“The move shows the other side doesn’t want to create a situation that creates a feeling of deadlock,” said Ali Akbar Salehi, the head of the Atomic Energy Organization of Iran, without elaborating further.
Speaking to reporters while visiting a technology exhibition in Tehran on Saturday, Salehi said Iran will explore this issue and will take decisions accordingly, ISNA reported.
The Financial Action Task Force on Friday gave Iran until June to bring its internal law into compliance with the body’s guidelines on fighting financing of terrorism and money laundering.

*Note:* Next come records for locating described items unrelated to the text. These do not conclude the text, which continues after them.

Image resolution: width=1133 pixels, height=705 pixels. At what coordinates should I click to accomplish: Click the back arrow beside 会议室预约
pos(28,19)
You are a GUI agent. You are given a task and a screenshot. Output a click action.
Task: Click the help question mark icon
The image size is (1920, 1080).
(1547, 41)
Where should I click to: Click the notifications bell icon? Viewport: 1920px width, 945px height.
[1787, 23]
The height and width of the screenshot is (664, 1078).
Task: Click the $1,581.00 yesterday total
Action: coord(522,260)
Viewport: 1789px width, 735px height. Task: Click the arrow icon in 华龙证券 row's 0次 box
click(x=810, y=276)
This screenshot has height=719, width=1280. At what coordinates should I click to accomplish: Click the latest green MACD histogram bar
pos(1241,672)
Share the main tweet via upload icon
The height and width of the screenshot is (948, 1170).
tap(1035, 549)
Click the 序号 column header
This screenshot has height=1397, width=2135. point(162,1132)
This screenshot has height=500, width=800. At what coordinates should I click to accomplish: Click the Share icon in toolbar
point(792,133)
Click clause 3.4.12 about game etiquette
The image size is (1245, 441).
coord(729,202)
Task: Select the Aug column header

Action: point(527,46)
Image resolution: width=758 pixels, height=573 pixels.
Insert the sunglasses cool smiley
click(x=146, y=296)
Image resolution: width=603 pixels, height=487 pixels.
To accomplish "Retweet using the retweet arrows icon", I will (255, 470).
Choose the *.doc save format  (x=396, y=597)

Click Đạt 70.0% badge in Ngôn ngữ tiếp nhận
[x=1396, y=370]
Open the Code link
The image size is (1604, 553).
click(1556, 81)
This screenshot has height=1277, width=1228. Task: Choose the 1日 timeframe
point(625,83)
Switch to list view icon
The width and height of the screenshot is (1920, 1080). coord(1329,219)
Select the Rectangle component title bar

Iran has met some conditions for getting out of the FATF’s blacklist, but some related parliamentary bills are yet to be approved by related bodies in Iran.
Proponents of Iran adhering to FATF guidelines believe the measure would smooth Iran’s path to protect its foreign trade at a time when the US is bent on hampering Iran’s economic relations worldwide.
Opponents, however, cite national security concerns and possible problems that can be created for the country in circumventing the US sanctions as the reasons for their opposition.
Washington pulled out of the 2015 nuclear deal in May and reinstated anti-Iran sanctions suspended under the accord in the following months.
Leaving JCPOA on Iran’s Table
Salehi said Iran’s decisions on JCPOA are “measured” and Tehran would not be emotional on matters related to national interests.
“If the JCPOA monitoring committee and the Leader of the Islamic Revolution reach a decision that our presence in JCPOA is no longer useful, necessary orders will be made,” he said.
Iran has required Europe to compensate for the US withdrawal and protect Iran’s economic benefits under the accord or Tehran will move out of the pact.
The European powers have created a financial mechanism, known as INSTEX, to enable non-dollar trade between Iran and the EU, but they have suggested the removal of Iran from the FATF blacklist is necessary for the mechanism to be useful.